(Collected data entries)
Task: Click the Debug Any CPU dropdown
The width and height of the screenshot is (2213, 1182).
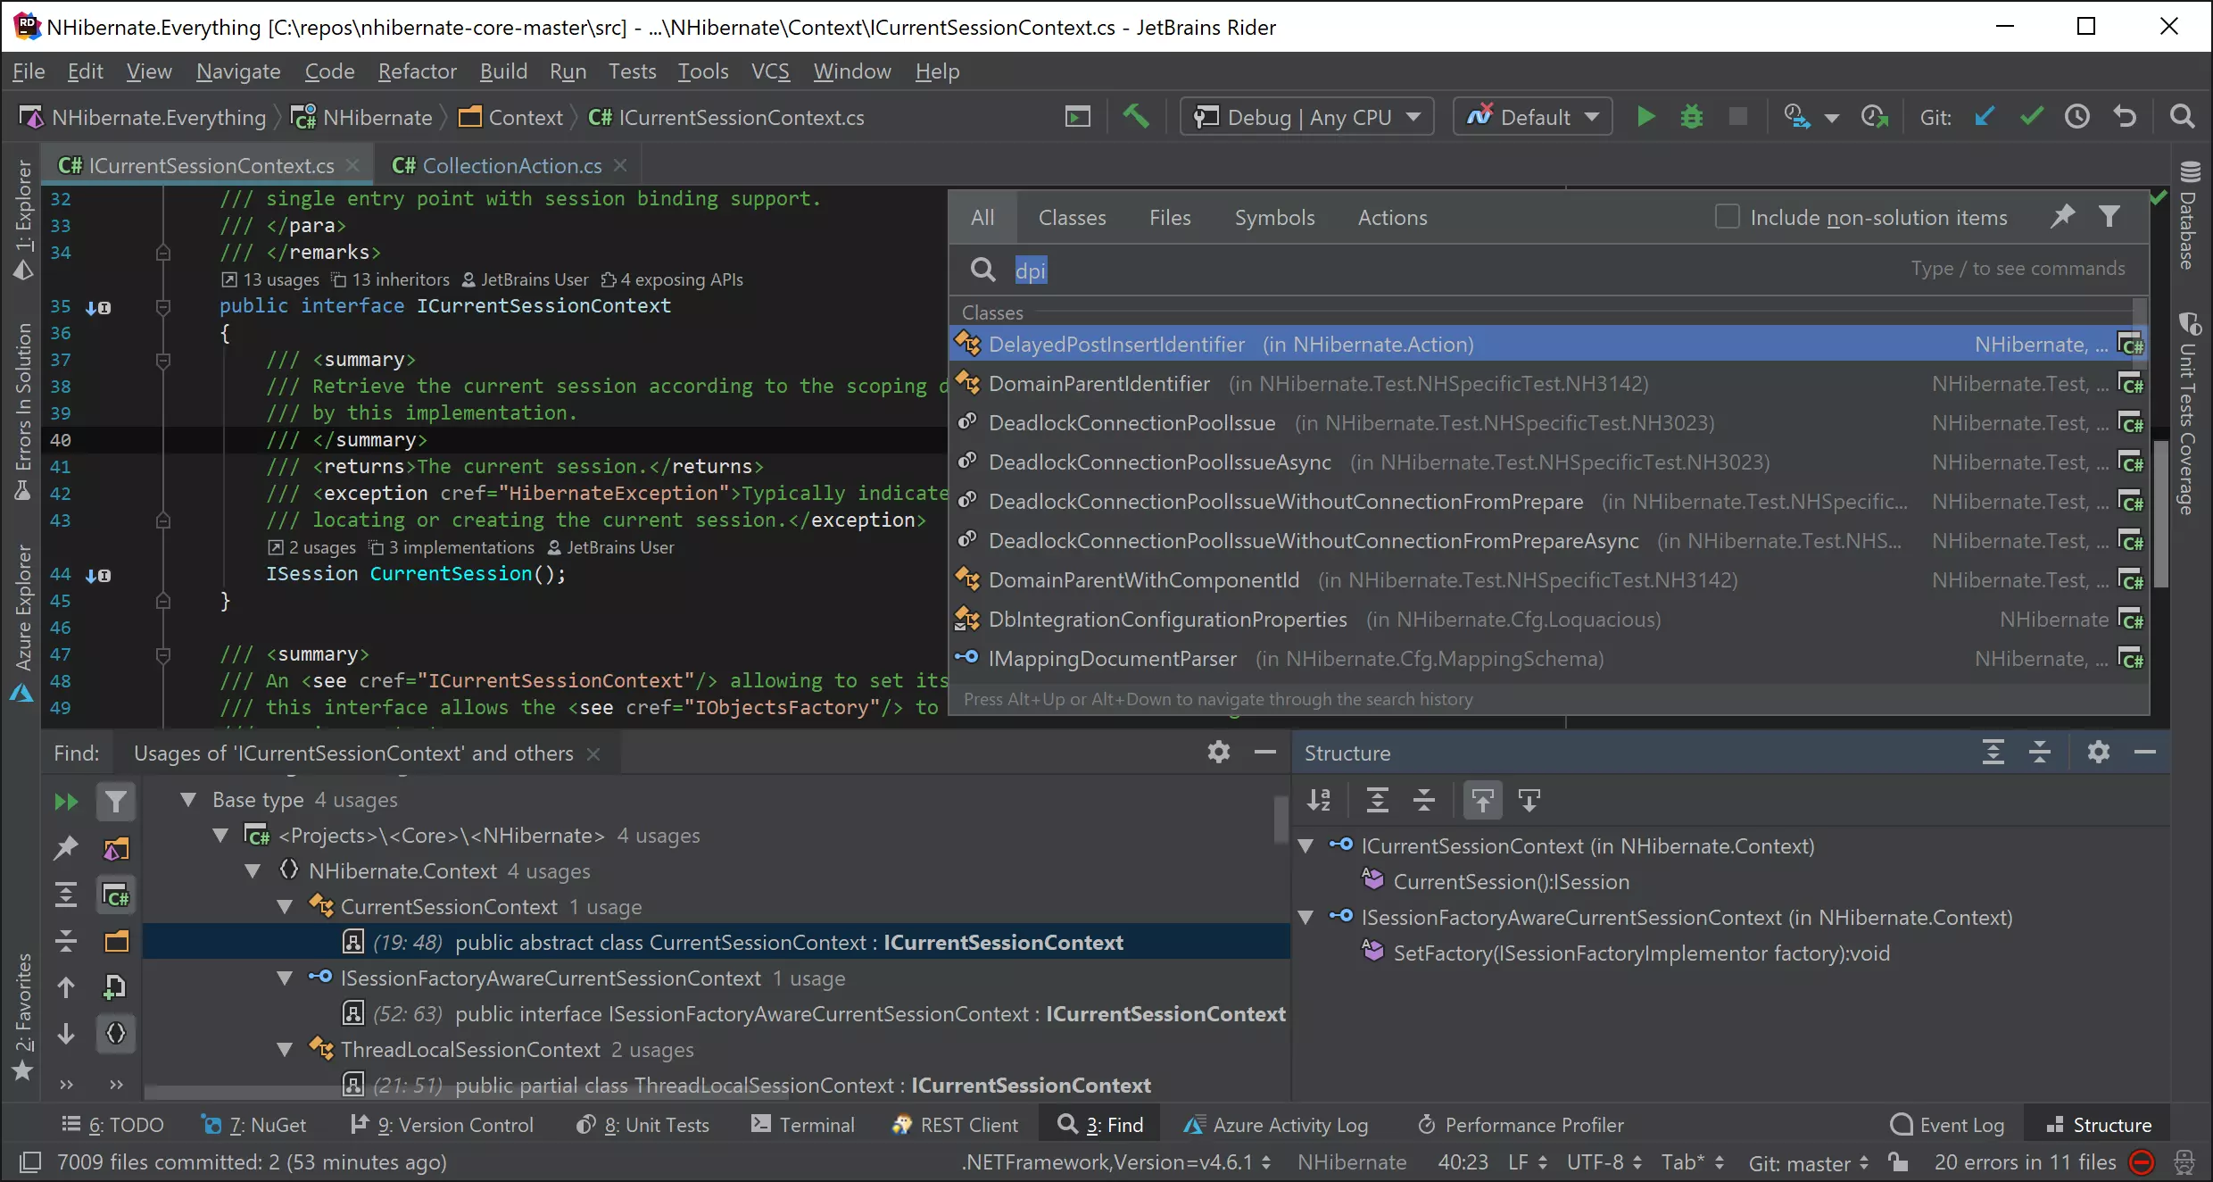Action: [1308, 117]
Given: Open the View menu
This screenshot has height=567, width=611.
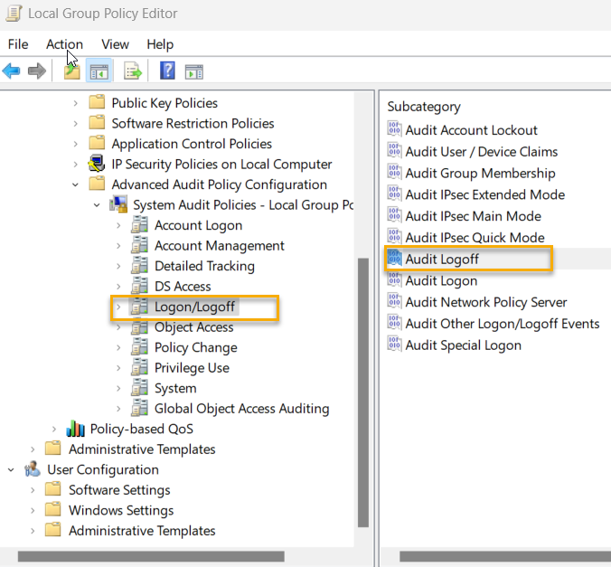Looking at the screenshot, I should point(115,44).
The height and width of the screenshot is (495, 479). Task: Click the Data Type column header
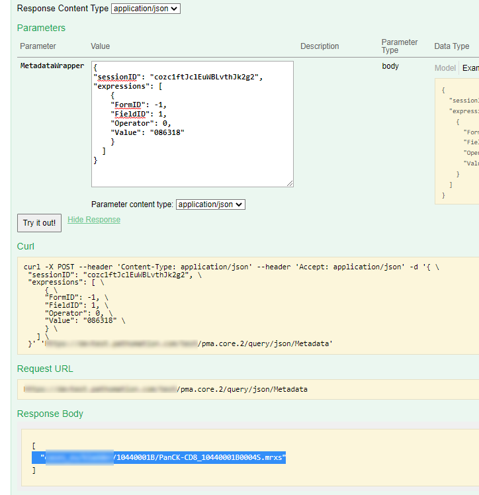451,46
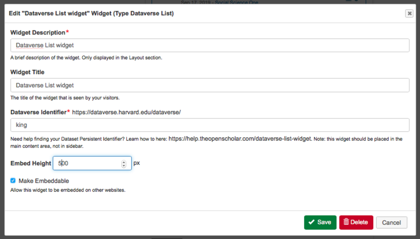This screenshot has height=239, width=420.
Task: Cancel editing the widget
Action: [391, 223]

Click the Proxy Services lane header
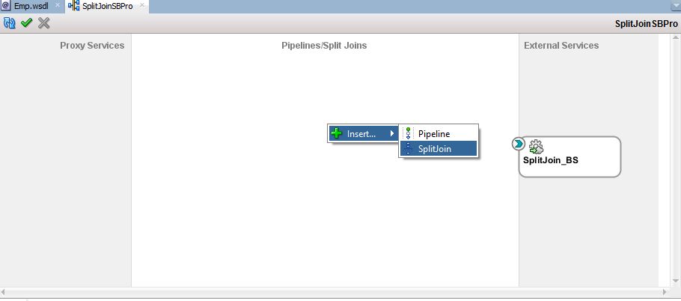point(92,46)
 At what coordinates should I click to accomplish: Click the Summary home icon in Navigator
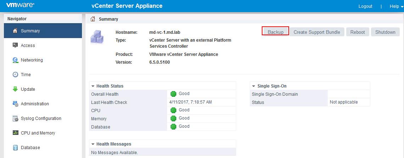click(x=15, y=31)
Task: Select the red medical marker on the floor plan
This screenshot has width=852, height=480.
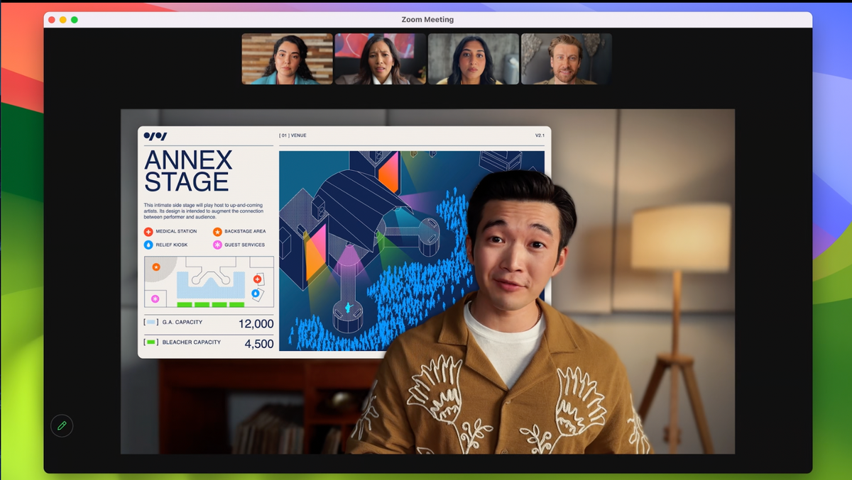Action: (257, 279)
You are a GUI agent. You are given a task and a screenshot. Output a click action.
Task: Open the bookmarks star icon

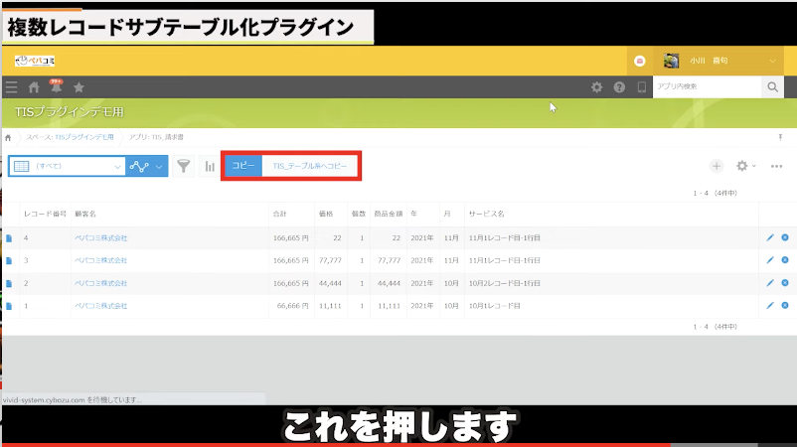click(x=79, y=87)
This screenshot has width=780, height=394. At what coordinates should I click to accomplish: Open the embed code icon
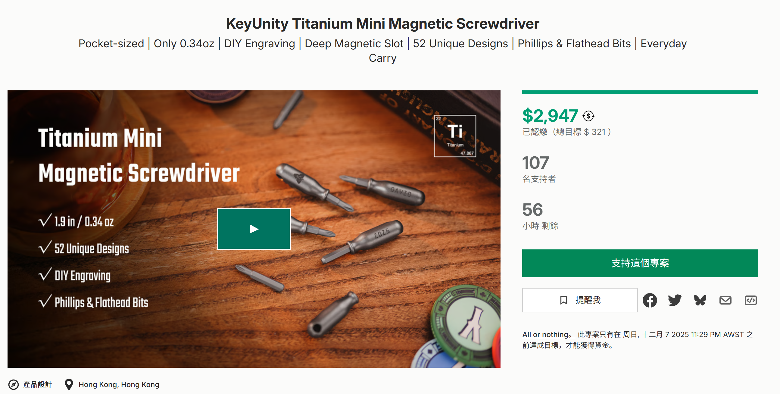(x=751, y=300)
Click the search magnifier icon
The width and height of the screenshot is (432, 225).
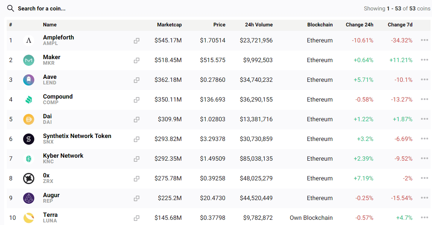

▸ **DIRECTIONS FOR THIS TASK**:
Only the lines from the one containing "The height and" through the last line of the entries belong in the answer, given again exactly. Images stay out.

▸ **WRITTEN ANSWER**:
The height and width of the screenshot is (495, 479). Task: Click the Data Type column header
451,46
This screenshot has height=239, width=420.
Task: Cancel editing the widget
Action: [391, 223]

Click the Proxy Services lane header
point(92,46)
 At what coordinates should I click to accomplish: Click the Summary home icon in Navigator
click(x=15, y=31)
Task: Select the red medical marker on the floor plan
This screenshot has width=852, height=480.
Action: (257, 279)
You are a GUI agent. You are given a task and a screenshot. Output a click action.
Task: Open the bookmarks star icon

click(x=79, y=87)
This screenshot has width=780, height=394. At what coordinates should I click to accomplish: Open the embed code icon
(x=751, y=300)
Click the search magnifier icon
The width and height of the screenshot is (432, 225).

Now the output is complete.